Several stingless-bee samples from Brazil were also analyzed: seven from “tiúba” Melipona fasciculata, four from “uruçú” M. scutellaris, and three from “jandaíra” M. subnitida, two from “mandaçaia” M. quadrifasciata and one from “uruçú amarela” M. rufiventris. All of them are characterized by having a very limited number of flavonoids, and in a very low quantity. These samples do not show a similar or common flavonoid profile, even for the same bee species, although this could be explained by different localities and therefore different floral origin. Some of them, and particularly the three samples from M. subnitida, have an abundant content of tt and ct-abscisic acid. In other samples they contained very small amounts of di-C-glycosyl flavonoids. Among the flavonoid O-glycosides, isorhamnetin and kaempferol derivatives, with a similar structure to those reported above, were detected, as well as other derivatives with glycosylations in the 3 and 7 positions. The aglycones pinobanksin and kaempferol were also detected.

A recent study reports the flavonoid glycoside content of stingless-bee honey (2.7 mg/100 g honey) is considerably higher than the content of aglycones (0.3 mg/100 g) (Truchado et al. 2011), and this differs from previous studies on A. mellifera, with much higher aglycone content and smaller flavonoid-glycoside content.

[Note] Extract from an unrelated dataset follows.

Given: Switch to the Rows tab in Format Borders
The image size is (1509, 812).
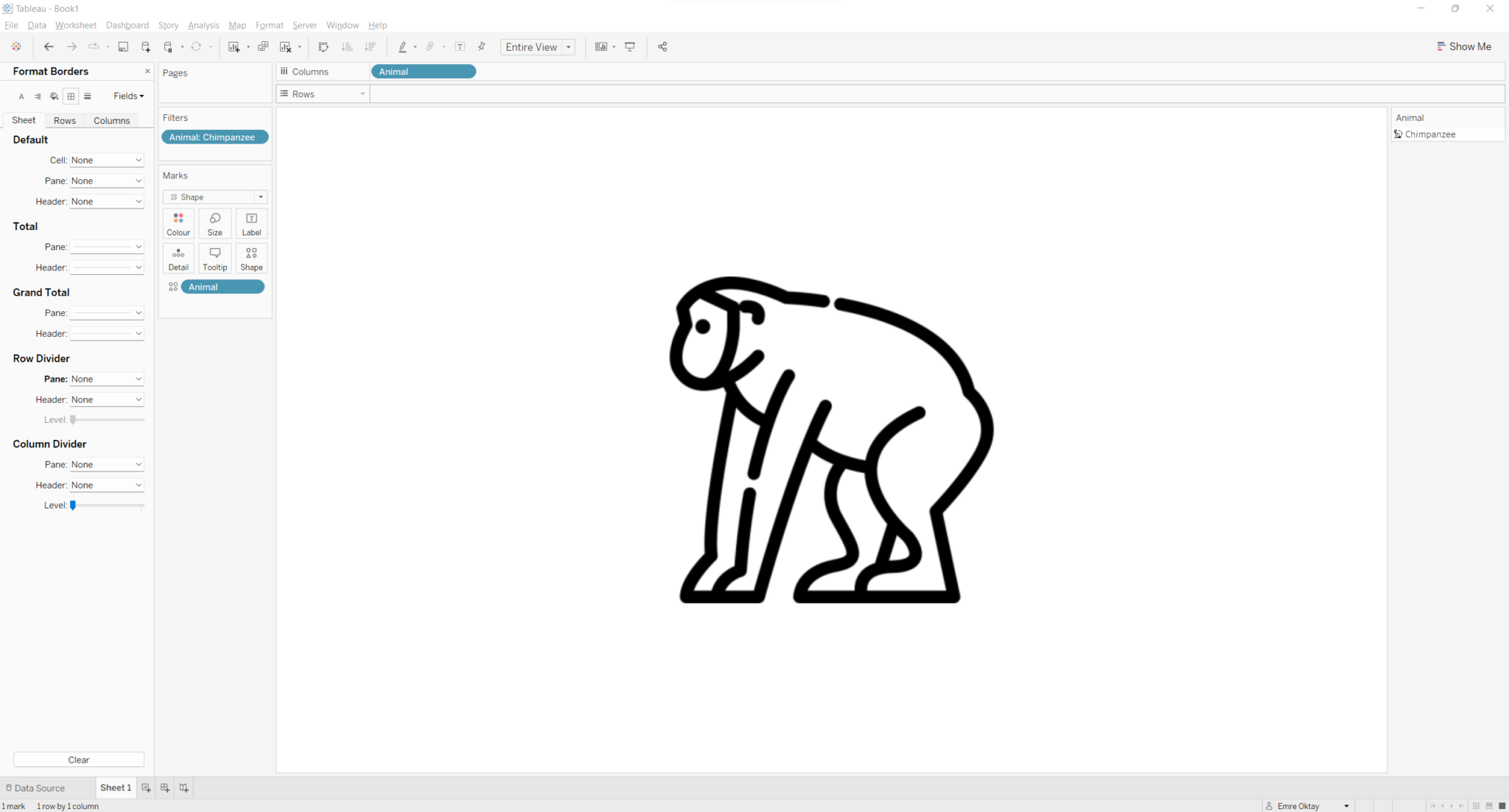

5 Conclusions and Further Research

Although the flavonoid content of A. mellifera honey has been extensively studied for potential use in determining botanical and geographical origin and also considering potential health benefit, the composition of stingless-bee honey is still largely unknown. An appealing topic of research is thus available due to the large number of bee species and the many and diverse plant sources used for honey production. The transformation of nectar flavonoids by bee enzymes is less relevant for the Meliponini, and therefore honey may better preserve the natural plant compounds. This observation deserves exploration in more detail. The fact that pot-honey is processed in storage pots containing resins may cause a transfer from the food container to the stored food which has never been measured, but certainly would add to its phytochemical spectra and bioactivity.